En
este artículo, el autor se pregunta ¿Para qué sirve aprender? ¿Qué es una
ciudad? ¿Cómo cambiar al mundo que nos rodea? ¿Qué es educar en una sociedad?
¿Para qué pensar críticamente? ¿Cuál es el rol de la educación en la ciudad?
¿Cuál es el papel del maestro en ese contexto? Sus respuestas seguramente
aportarán a la comprensión de nuestra cotidianidad.
¿Para
qué sirve el conocimiento? En primera instancia el conocimiento sirve para
autoconocernos, tanto a nosotros mismos como a todas nuestras circunstancias;
sirve para conocer el mundo, también para que adquiramos las habilidades y las
competencias del mundo laboral, para participar en la toma de decisiones de la
vida en general, en lo social, en lo político, en lo económico. Sirve para
entender el pasado y proyectar el futuro. Sirve para comunicarnos, para
comunicar lo que sabemos, para conocer mejor lo que ya sabemos y para seguir
aprendiendo. Pero el conocimiento también sirve para cambiar el mundo.
El
centro de la obra de Paulo Freire es el proceso de humanización. Su principal
preocupación era “cambiar el mundo a
través de la educación, de la educación política”. Sólo una educación
política puede ser emancipadora. Por defender esa tesis, la derecha lo expulsó
del país y la izquierda lo tildó de “ingenuo” y dijo que primero había que
conquistar el poder del estado, dominar el poder económico, y que sólo después
se podría hacer la reforma educativa. La educación no podría cambiar a la
sociedad que la mantiene. La educación sería, en esencia, la reproductora de la
sociedad.

*Muestra del listado*.
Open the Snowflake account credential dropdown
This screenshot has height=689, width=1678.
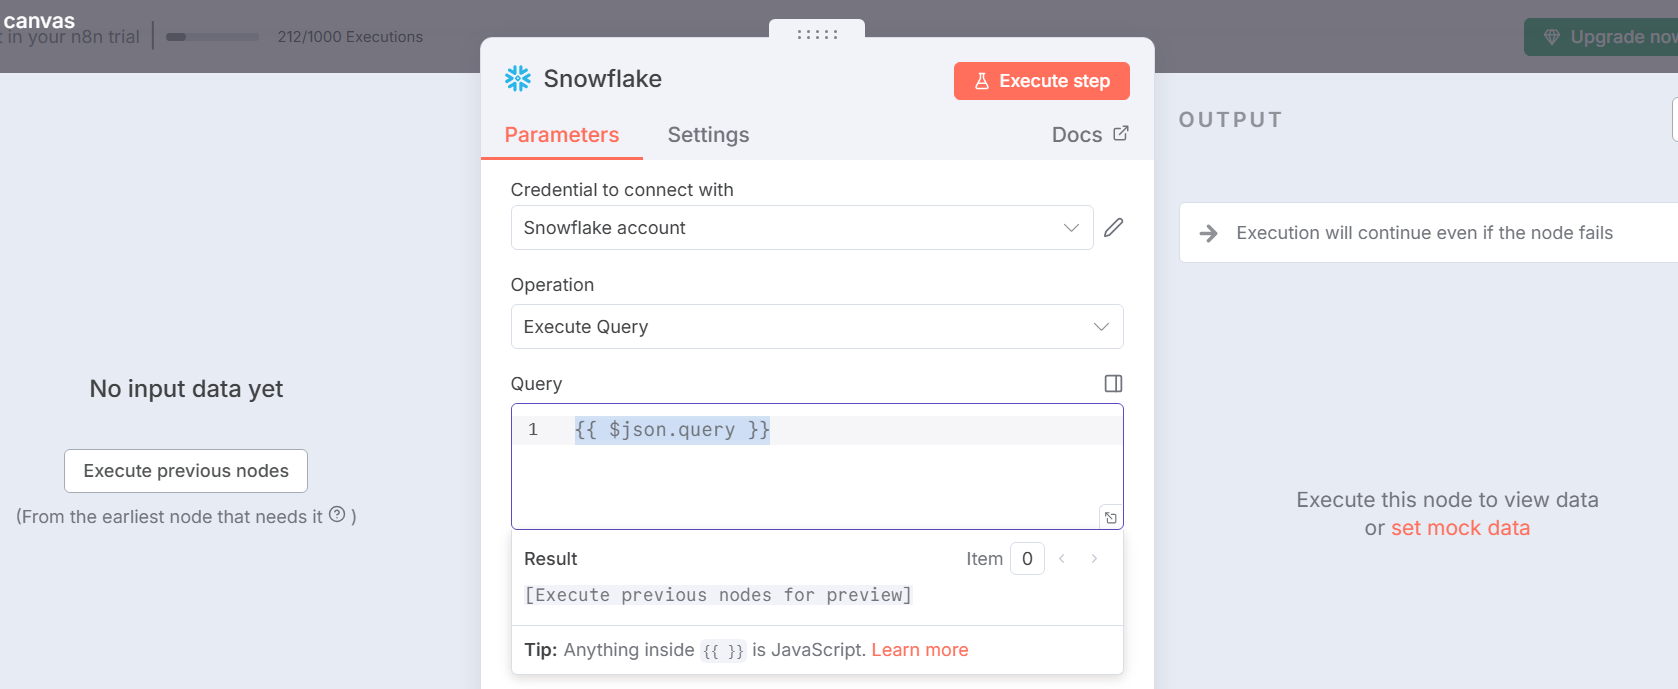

*Qué hacer*.
1 - En el texto sobre el conocimiento y la educación, ¿quién expulsó del país a Paulo Freire?
2 - Explica, según el texto sobre el conocimiento y la educación, por qué la derecha expulsó del país a Paulo Freire.
3 - Prolonga el texto sobre el conocimiento y la educación a partir de su última oración.

*Respuestas redactadas*.
1 - La derecha.

2 - La derecha lo expulsó por defender la tesis de que sólo una educación política puede ser emancipadora. Esa tesis se desprendía de su principal preocupación: cambiar el mundo a través de la educación política.

3 -
Es
cierto, mecánicamente la educación no cambia a la sociedad, pero sí a los seres
humanos, quienes a su vez pueden cambiar sus vidas y sus estructuras políticas,
sociales y económicas. Los seres humanos no son determinados. Fue con esta
convicción, “cambiar es difícil, pero es posible y urgente”, que Paulo Freire
asumió la Secretaría Municipal de Educación de São Paulo. Sobre esta
experiencia Freire escribió un libro titulado La educación en la ciudad. La ciudad no sólo es un espacio físico
para la reproducción de las relaciones económicas de producción. Es un lugar de
relaciones sociales, un lugar de encuentro y de fiesta. La ciudad es el espacio
de la vida social y política, el espacio del conocimiento. Por eso es necesario
hablar de un “derecho a la ciudad” (Lefebvre) para todos, que va más allá de la
conquista de los servicios urbanos de primera necesidad (agua, electricidad,
gas, vivienda y servicios). El derecho a la ciudad tiene más que ver con un
derecho a los espacios-tiempos de la ciudad, a su uso como espacios de
encuentro. Es el derecho a la calle como lugar de encuentro, el derecho a tener
tiempo para disfrutar de la ciudad, para hacer ejercicios. Es el derecho al
compañerismo, a encontrarme con los vecinos de mi barrio.
¿Qué
es educar en la ciudad?
—
Henri Lefebvre (1969) hace una distinción entre el hábitat —como el lugar en
que se vive—y el habitar — definido como la acción de participar de una
comunidad. Distingue lo cotidiano como la vida subordinada a la norma del día a
día, a la vida cotidiana que escapa de esa determinación. Lo cotidiano del
trabajador estaría subordinado a los tiempos de producción de la mercancía, una
rutina diaria de ir y venir del trabajo. Es lo cotidiano programado que se
extiende a todos los habitantes de la ciudad. Lo cotidiano del trabajador no
deja tiempo para la vida cotidiana, para socializar, para una vida en
comunidad. Lo cotidiano no nos permite pensar críticamente en nuestra realidad.
Todo el tiempo está dedicado a la mercancía, al consumo, y no a la creación
artística, a lo simbólico, a lo lúdico.
La
ciudad crea un descompás entre lo económico y lo social. En la ciudad falta el
tiempo para lo humano, para la humanización. Lo económico predomina sobre lo
humano.
Predomina
el consumo como modo de vida e imperativo histórico y existencial. El ciudadano
pasa a ser el consumidor, que sólo se siente incluido si puede participar en la
ciudad como consumidor. El consumo es el valor dominante. Esto también sucede
con los niños, educados más para el consumo, para relacionarse con objetos, que
para relacionarse con personas.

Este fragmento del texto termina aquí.